The morning of the eclipse, we scrambled to the summit of a small volcanic cinder cone called Nohona a Hae — “The Place of Wild Things.” We could see the grasslands below and the firmament above. Michael whined about getting up at 4 a.m. for the 7 a.m. display, but when totality hit — when the moon completely covered the sun and the sun’s halo suddenly appeared — he cheered.

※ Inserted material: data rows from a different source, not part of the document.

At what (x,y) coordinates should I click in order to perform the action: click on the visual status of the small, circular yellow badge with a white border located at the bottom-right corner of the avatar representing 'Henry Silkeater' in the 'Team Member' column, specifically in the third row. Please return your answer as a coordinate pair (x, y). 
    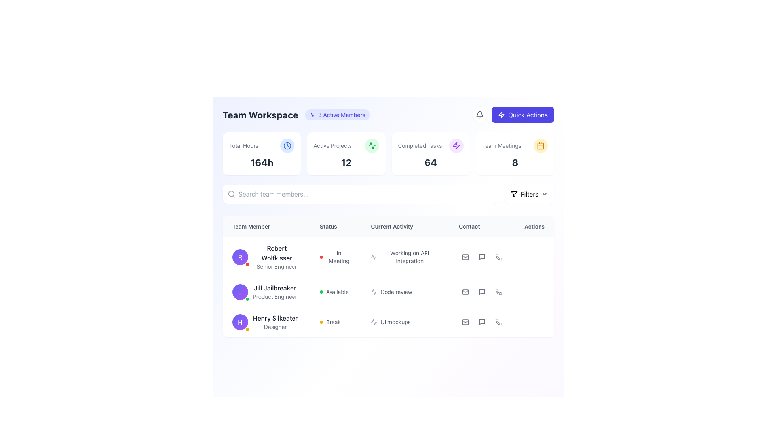
    Looking at the image, I should click on (247, 329).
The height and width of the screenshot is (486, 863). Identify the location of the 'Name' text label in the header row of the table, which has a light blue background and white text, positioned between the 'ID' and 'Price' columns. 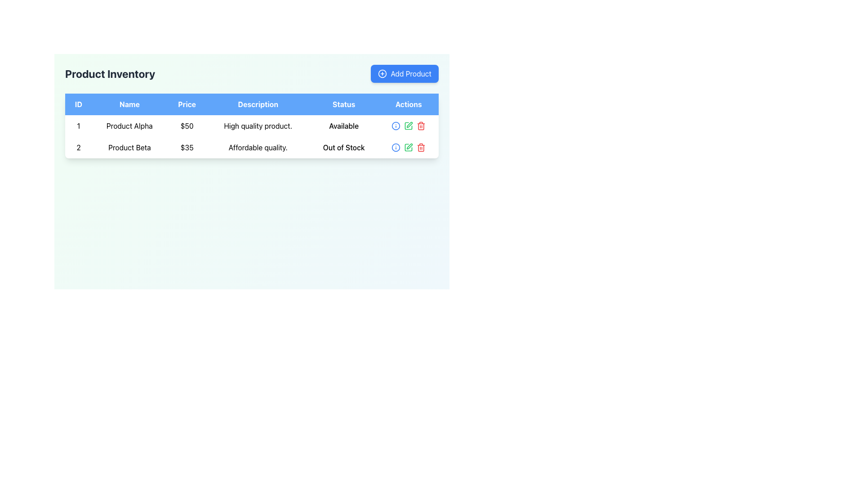
(129, 103).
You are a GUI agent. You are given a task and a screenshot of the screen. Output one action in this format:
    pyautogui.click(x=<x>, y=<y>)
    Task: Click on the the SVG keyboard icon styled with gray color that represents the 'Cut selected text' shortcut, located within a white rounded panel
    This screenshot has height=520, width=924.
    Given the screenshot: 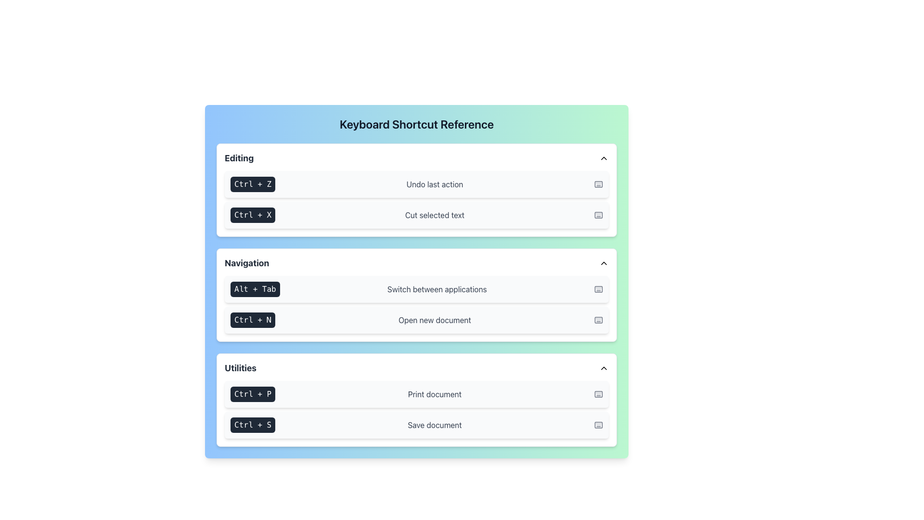 What is the action you would take?
    pyautogui.click(x=598, y=215)
    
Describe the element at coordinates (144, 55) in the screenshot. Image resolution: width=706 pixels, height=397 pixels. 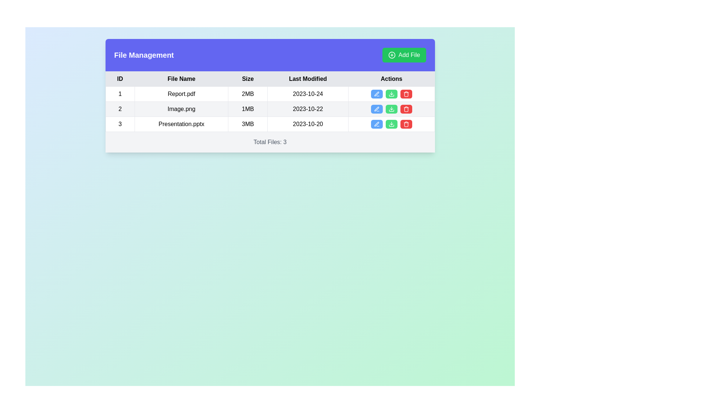
I see `the 'File Management' heading label, which is styled in bold and slightly enlarged font, located in the top-left portion of the purple header bar` at that location.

He wasn’t alone. Everyone screamed: The sky had gone crazy. Planets and stars appeared, and the heavens glowed in shades of lapis lazuli with a thin line of sunset shades of orange and pink for 360 degrees along the horizon. The darkness of the moon’s shadow confused animals and plants. Cows headed back to the barn. Day-blooming flowers closed their petals. We felt as though the world had turned upside down — and we could relate to ancient peoples who thought the black dot of the sun meant the end of the world.
Now unabashed total-solar-eclipse junkies, in 1994 we traveled to Chile’s Atacama Desert, where rainfall has never been recorded. After totality we joined a hundred enthusiastic new eclipsophiles spontaneously forming a circle, holding hands, cheering and dancing on the hillside.
Our third eclipse took us to Curaçao in 1998. On our scouting mission the day before, we discovered that our planned viewing site, Christoffel National Park, would be closed the next day to protect the delicate desert from single-minded eclipse gazers. We found a public beach instead, but that morning it rained. To our relief, the sky cleared 20 minutes before totality, and we again experienced the euphoric otherworldliness of an eclipse.
Whether or not the weather cooperates and we can see it this summer, we’ll have fun with our eclipsophile friends. It'll be a great chance to plan our upcoming total-eclipse trips: 2019 in Chile and 2020 in Argentina.
April Orcutt is a writer and eclipse junkie based in California.